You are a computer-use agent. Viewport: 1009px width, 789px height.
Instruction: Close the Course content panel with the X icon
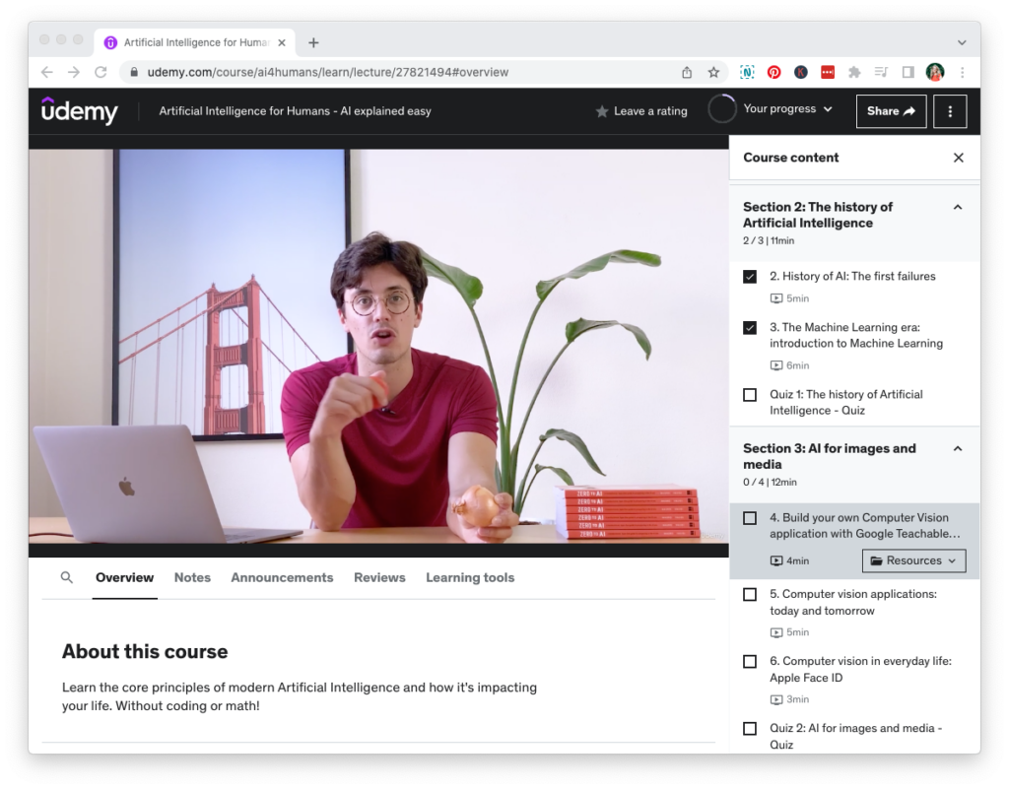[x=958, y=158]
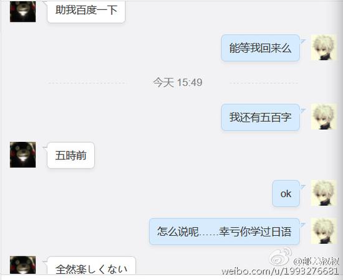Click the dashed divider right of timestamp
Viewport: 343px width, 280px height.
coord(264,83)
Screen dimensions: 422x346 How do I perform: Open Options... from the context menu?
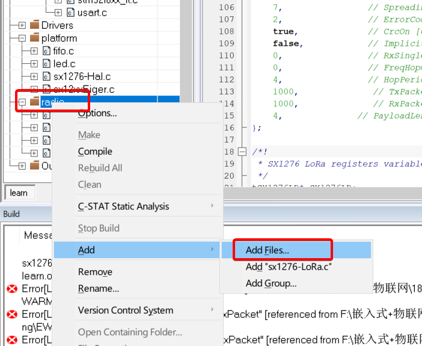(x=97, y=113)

YOUR INSTRUCTIONS >>
Count the lines in the rows above that include the string "Viewport", and reply with only that number.

OUTPUT FOR THIS EXERCISE >>
2